Frankly, it’s hard to go wrong with a good hunt-down-the-deserving-bad-guys story – particularly one that also riffs smartly on contemporary political and social issues – and Anderson delivers. “The notion of revenge is exciting on a visceral level,” said Anderson. “Who among us hasn’t had the fantasy of exacting payback against those who have wronged us? And who among us doesn’t enjoy seeing that fantasy played out by onscreen proxies? But the reality of that cycle of violence in the real world is ugly and messy. I wanted to look at revenge at a deeper level to see how it actually affects those who perpetrate it and those who are affected by it.”

Set in a near-future world, Stone tells the story of Graciella “Stone” O’Leary, a young woman who wants a chance to use both her basketball skills and her intelligence to build a better life for herself and her father. But after a night as a prisoner in the mansion of the richest and most powerful family in town, Stone realizes that in the world she lives in—the world that exists after the Cancelled Election—her future is not hers to decide. A sequel, Rizzo, illustrated by Benjamin Marra, came out at the end of 2020.

These titles will be a little bit harder for retailers to keep on the shelf, as NeoText is a digital-only imprint.  The company aims to bring the venerable pulp fiction publishing model into the digital world, creating a direct-to-readers platform for quality fiction and longform journalism.  Especially since novella-length work has trouble finding a market on bookshelves, this seems like a good solution for writers and artists like Anderson to distribute new works that don’t fit into typical publishing formats.
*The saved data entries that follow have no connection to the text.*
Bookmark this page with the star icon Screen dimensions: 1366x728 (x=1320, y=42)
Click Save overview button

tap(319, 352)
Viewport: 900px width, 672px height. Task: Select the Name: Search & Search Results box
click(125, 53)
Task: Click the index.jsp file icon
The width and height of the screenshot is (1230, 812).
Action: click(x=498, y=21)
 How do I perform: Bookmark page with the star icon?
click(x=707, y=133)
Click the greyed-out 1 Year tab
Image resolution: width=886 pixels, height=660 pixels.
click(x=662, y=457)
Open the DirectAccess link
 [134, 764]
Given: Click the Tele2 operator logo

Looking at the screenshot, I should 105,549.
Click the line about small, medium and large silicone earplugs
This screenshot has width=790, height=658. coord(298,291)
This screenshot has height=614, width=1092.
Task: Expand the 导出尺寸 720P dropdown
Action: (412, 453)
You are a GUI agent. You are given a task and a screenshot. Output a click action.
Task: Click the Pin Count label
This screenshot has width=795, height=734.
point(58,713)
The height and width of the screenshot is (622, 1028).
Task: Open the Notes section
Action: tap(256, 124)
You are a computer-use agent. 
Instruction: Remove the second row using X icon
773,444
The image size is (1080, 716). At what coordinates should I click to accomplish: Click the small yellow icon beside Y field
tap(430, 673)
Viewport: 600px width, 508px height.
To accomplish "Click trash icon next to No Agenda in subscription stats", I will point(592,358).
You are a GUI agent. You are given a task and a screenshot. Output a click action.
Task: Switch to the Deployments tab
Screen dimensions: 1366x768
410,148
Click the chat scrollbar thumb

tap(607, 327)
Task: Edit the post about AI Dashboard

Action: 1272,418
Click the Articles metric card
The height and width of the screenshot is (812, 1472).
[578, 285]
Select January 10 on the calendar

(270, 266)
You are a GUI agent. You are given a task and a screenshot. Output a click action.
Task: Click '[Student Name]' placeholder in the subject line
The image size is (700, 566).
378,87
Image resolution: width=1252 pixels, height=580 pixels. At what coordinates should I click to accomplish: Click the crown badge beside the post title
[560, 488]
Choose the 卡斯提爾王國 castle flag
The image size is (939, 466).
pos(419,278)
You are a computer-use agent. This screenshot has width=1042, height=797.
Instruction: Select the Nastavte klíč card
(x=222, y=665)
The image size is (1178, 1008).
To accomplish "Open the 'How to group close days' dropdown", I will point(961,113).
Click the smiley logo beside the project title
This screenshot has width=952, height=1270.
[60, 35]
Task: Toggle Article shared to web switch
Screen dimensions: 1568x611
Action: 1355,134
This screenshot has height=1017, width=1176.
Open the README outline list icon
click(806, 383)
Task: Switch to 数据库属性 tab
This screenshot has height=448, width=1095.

"With NeoText, I’ve found a kindred spirit and a fearless companion in a unique experiment in genre storytelling," said Ho Che Anderson.  "I couldn’t be more thrilled to be a part of this—dare I use the words socialist collective?—designed to give creators a fair platform to create exciting, confrontational work."

The opinions expressed in this column are solely those of the writer, and do not necessarily reflect the views of the editorial staff of ICv2.com.